Orest Z. Roy, BSc EE, MSc EE
Born:May 11, 1934 - Winnipeg, Manitoba
How I got into the field
In 1960 we at the National Research Council of Canada were asked to assist a young man who had had a severe stroke and could not communicate. He was completely paralyzed except for a slight movement in his right hand. I designed and built a communication device called the Comhandi. It was an electronic letter board. The board allowed him to select letters and thus build up words. It was one of the first devices of its kind in the world.
Important event(s) that influenced my early decision to get into the assistive technology field
My professional background is in electrical engineering and biomedical engineering. I graduated from the University of Manitoba in 1956 with a degree in electrical engineering and then in 1960 received a Masters Degree in electrical engineering from McGill. In 1956, I began my career in biomedical engineering at the National Research Council. My first project was to integrate the ecg, blood pressure monitor, etc into a unit that could be used in the OR during corrective cardiac procedures. Over a period of 35 years I have carried out research on cardiac pacemakers, defibrillators, the effects of micro currents on the heart, including taser currents and research on assistive technology. I am a founding member of the Canadian Medical and Biological Engineering Society (CMBES) and was its president from 1976 to 1980. I was the Secretary General of the International Federation for Medical and Biological Engineering from 1984 to 1990. I am a fellow of the Rehabilitation Society of North America and the Canadian Medical and Biological Engineering Society. I am a life member of the International Federation of Medical and Biological Engineering and a Senior Member of the Institute of Electrical and Electronic Engineering.
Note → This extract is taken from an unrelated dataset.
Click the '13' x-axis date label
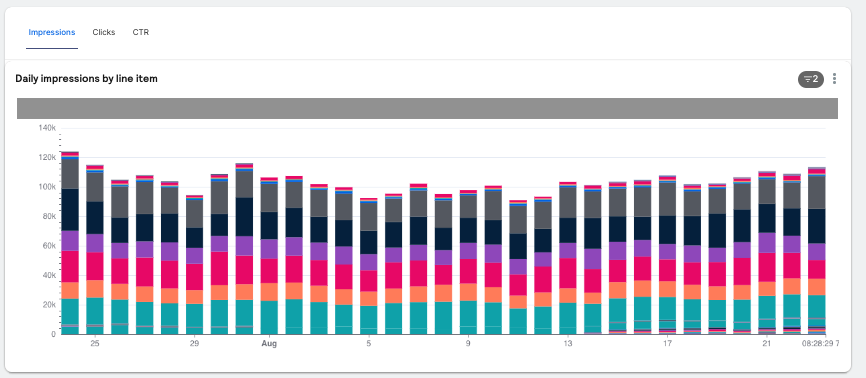This screenshot has height=378, width=866. coord(568,344)
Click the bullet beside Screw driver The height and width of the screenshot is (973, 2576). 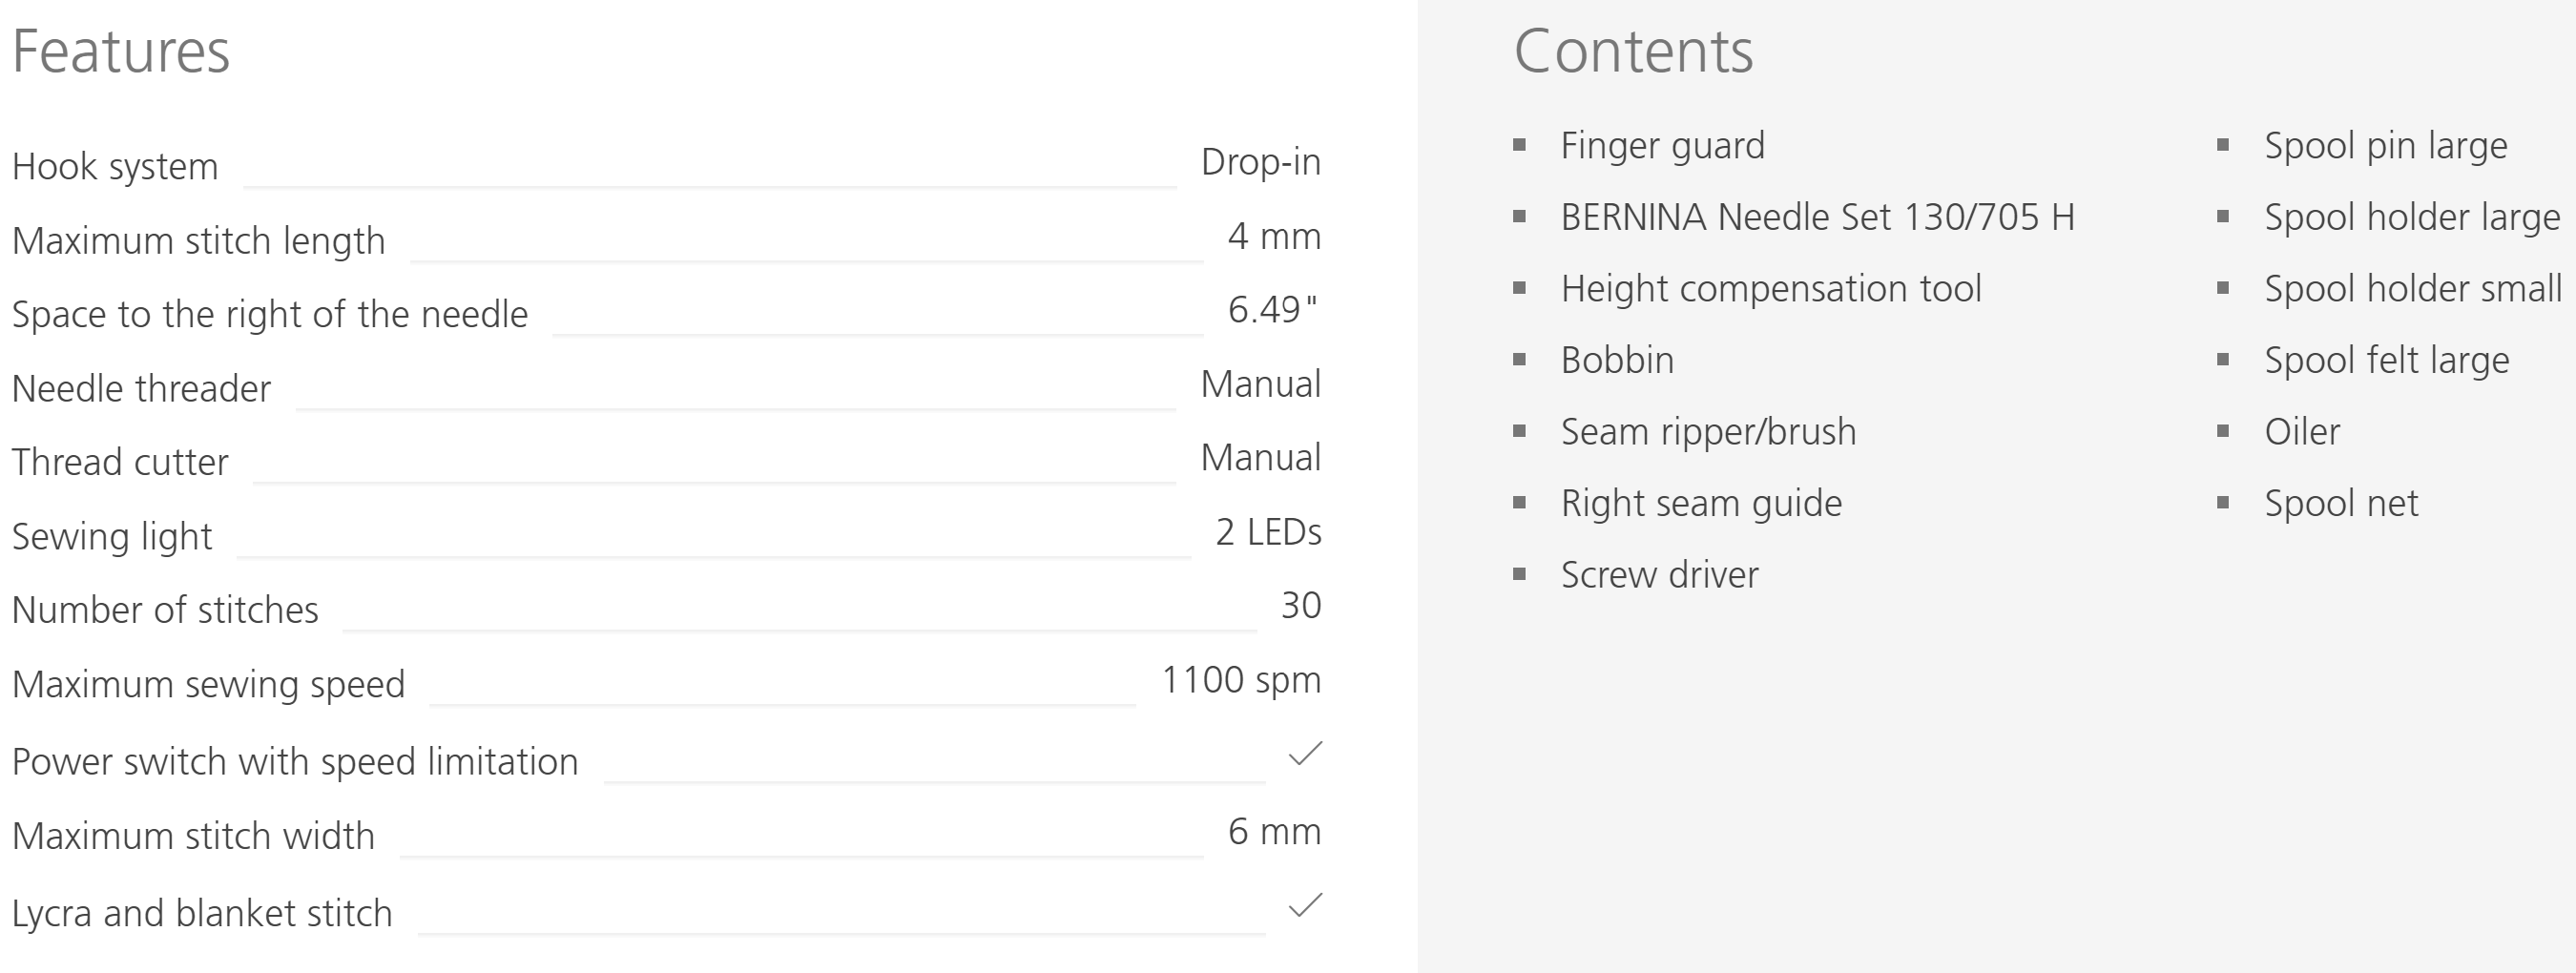(x=1520, y=574)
Although my major areas of interest were in the acute care field I have always championed the importance of rehabilitation engineering. I thought the NRC, with its laboratories and expertise, needed to have a presence in this area. To this end, as head of the biomedical engineering at the National Research Council of Canada, I established a rehabilitation engineering program and was instrumental in bringing the first ICRE meeting to Toronto Canada and hosting the 1984 ICRE 2 conference to Ottawa.
My inspiration and mentor
I was inspired by the dedication, optimism, and professionalism of all the people in this field. Dr. David Symington, physiatrist and professor at Queens University, Kingston Ontario, had a great influenced on me. Dr. Symington lived and breathed importance of the rehabilitation process.
My memorable successes and greatest contributions to the field
Besides being involved with the first ICRE meeting in Toronto and hosting the second ICRE meeting in Ottawa, I was instrumental in establishing a marketing agency TASH, Technical Aids and Systems for the Handicapped. With the support of NRC, TASH had a mandate, which addressed the problem of getting useful technical aids manufactured and available to the disabled community. In 1991 the Canadian Rehabilitation Council for the Disabled recognized the importance of this achievement by presenting me with the Walter Dinsdale award. The award was to celebrate exceptional achievement in the development of technical aids for the benefit of disabled persons.
My most memorable failures
I was instrumental in establishing the NRC Associate Committee on Research and Development for Rehabilitation of Disabled Persons. This was an important committee that solicited input from people across Canada as to the direction and priorities of rehabilitation engineering research. Unfortunately it was disbanded after three years, not due to the lack of interest, but due to the lack of funding.
On the future of RESNA
RESNA should continue to raise the profile of rehabilitation engineering and technical aids development. With our aging population, all the rehabilitation sciences will gain in stature and relevance.
My suggestions for those just entering the field
The work is rewarding, the challenges are many, and it is an area of activity that addresses a vital need.